Jeremiah might have the same vision if he were living today, because Evil State University is still enrolling millions of students, still teaching its lessons of selfishness and stupidity, still graduating lots of experts in greed and arrogance. There is a difference between Jeremiah’s time and ours, though. Today, God doesn’t need to destroy creation. We’re doing a good job of that all by ourselves. We’re taking creation apart, one piece at a time, because of our greed, arrogance, and stupidity.

One of my close friends, Rev. Robin Blakeman, is a Presbyterian pastor who is a native of West Virginia. She feels called to a ministry of increasing environmental awareness. Several years ago, she described the effects of mountaintop removal mining in her home state:
“The most urgent wake-up call of my life was delivered during a plane flight in June. For the first time, I got to see those majestic mountains from a bird’s eye – perhaps a God’s eye – view. Just outside Charleston, reality struck. The number and size of mountain top removal sites were astounding! Giant sites extended in every direction to the horizon – some worse than others. The sludge pond behind Marsh Fork Elementary dwarfs the school. It was enough to make this preacher want to cuss! A mining company in our region has defended their practices by posting a scriptural quote on their website: Every valley shall be lifted up, and every mountain and hill be made low. (Isaiah 40:4) What arrogance! Will we allow mining company executives and the politicians who are beholden to them to play God with these ancient mountain habitats, and with the ancient texts of the Holy Bible? West Virginia used to be (in the words of John Denver) ‘almost heaven,’ but now we are [just] ‘open for business.’”

Even if we don’t live in West Virginia, we can all see effects of human greed on the environment. We remove wetlands so that we can build homes close to the beach, and whole ecosystems disappear. Fertilizer runoff is killing fish and wildlife in south Florida. Monarch butterflies are no longer plentiful because we are destroying the milkweed that they need to live. We seem to think that regardless of what we do, creation will continue to putter along just fine the way it always has. And we’re wrong.

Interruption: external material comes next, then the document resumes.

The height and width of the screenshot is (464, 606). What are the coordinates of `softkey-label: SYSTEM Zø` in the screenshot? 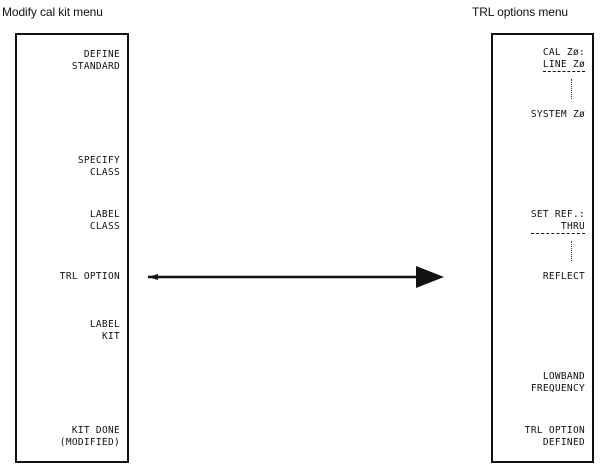 It's located at (558, 114).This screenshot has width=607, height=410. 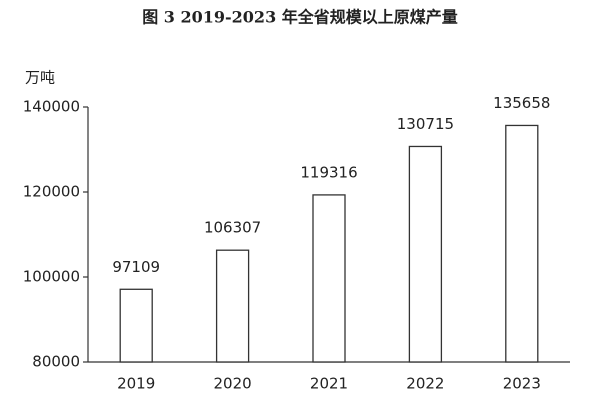 I want to click on y-tick-label: 120000, so click(x=52, y=192).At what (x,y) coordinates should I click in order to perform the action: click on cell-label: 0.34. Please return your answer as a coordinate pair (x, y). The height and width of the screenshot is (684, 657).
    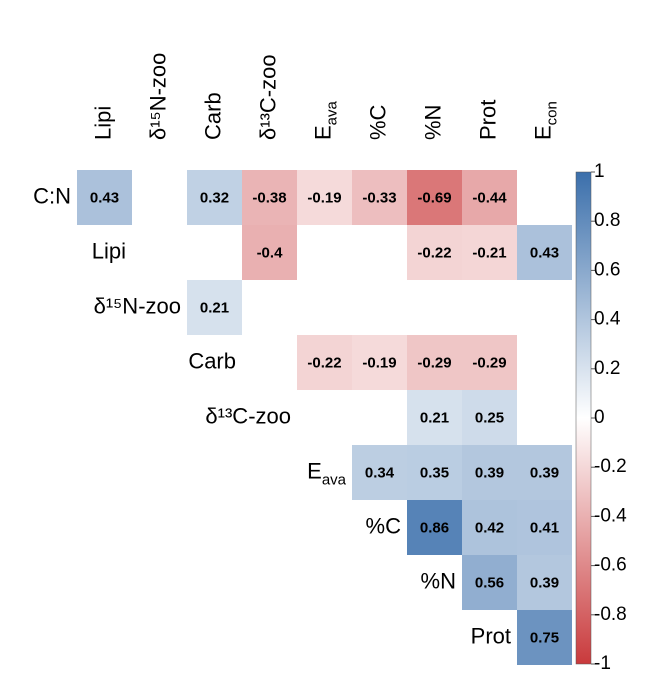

So where does that leave us? How do we move beyond these catastrophic predictions, dire warnings, and despair? Is there any good news here? There is, indeed! The good news is that God will never leave us in despair. In the midst of Jeremiah’s horrifying vision of creation’s destruction, one verse glimmers with a ray of hope: “Thus says the Lord: The whole land shall be desolate; yet I will not make a full end.” Much of the earth is indeed desolate today; but God has not given up on us! God continues to call men and women to heal and nurture the creation that God loves so much. Pope John Paul II once commented, “The earth will not continue to offer its harvest, except with faithful stewardship. We cannot say we love the land and then take steps to destroy it for use by future generations.”

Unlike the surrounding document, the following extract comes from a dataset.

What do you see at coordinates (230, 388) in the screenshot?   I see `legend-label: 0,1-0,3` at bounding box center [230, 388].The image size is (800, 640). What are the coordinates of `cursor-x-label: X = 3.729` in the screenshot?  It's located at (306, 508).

Protestant and Roman Catholic churches alike need to take Pope John Paul II seriously. Can we Christians be like the flower that grows through a crack in the asphalt to bloom in the most barren of surroundings? Can we set an example to the rest of society? We can recycle paper, cans, and bottles. We can set a goal to decrease the amount of energy that our facility uses. We can continue to offer our recreation park for groups that want to experience creation first hand! Oh, we may not be doing big things like the Cincinnati Zoo; they’re trying to save entire animal species! But we can do small things; and lots of small things add up to big things!

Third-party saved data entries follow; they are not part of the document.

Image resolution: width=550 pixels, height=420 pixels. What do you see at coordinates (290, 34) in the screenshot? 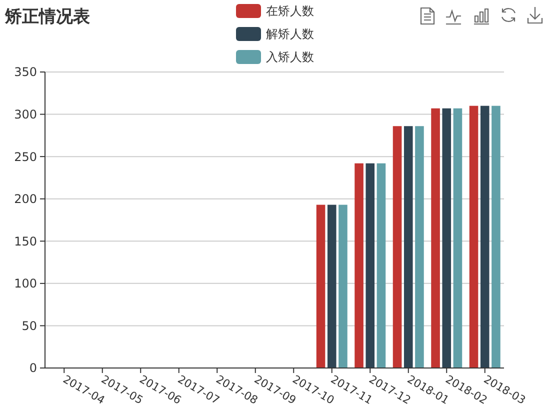
I see `legend-label: 解矫人数` at bounding box center [290, 34].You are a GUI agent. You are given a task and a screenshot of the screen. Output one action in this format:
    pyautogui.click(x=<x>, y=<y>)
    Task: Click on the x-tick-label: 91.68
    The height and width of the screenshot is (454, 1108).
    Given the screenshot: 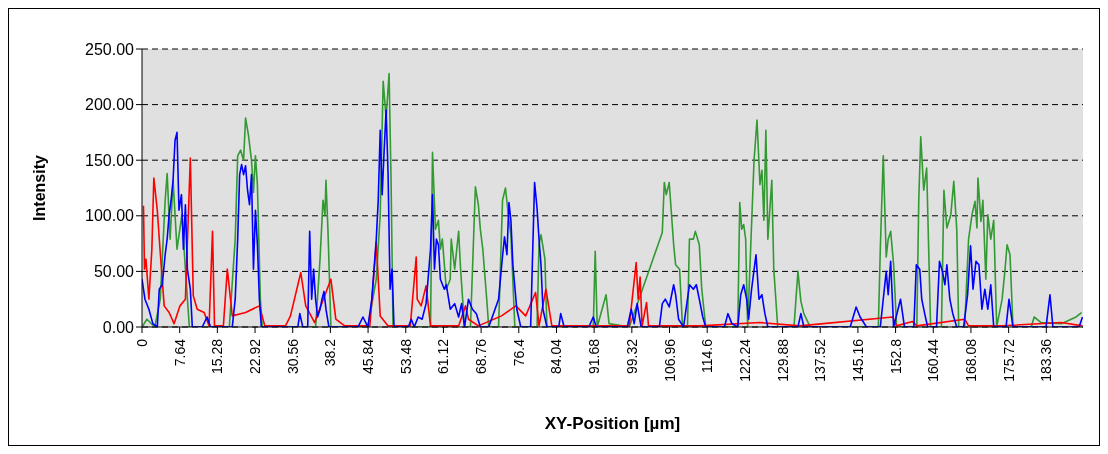 What is the action you would take?
    pyautogui.click(x=594, y=356)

Like the people of Jeremiah’s time, we have a choice to make. We can continue to follow the ruinous way that Evil State University has taught us; and friends, it has taught us well.  As long as we do, we will have a front-row seat in that dark movie theater, and we will watch horrors of our own making come to life right in front of our eyes. But there is another way: we can wise up. We can come to our senses and choose to do things God’s way and love creation as much as we love ourselves! If we do that, we will leave the darkness of the horror movie theater behind us, and walk joyfully into the light of God’s good creation.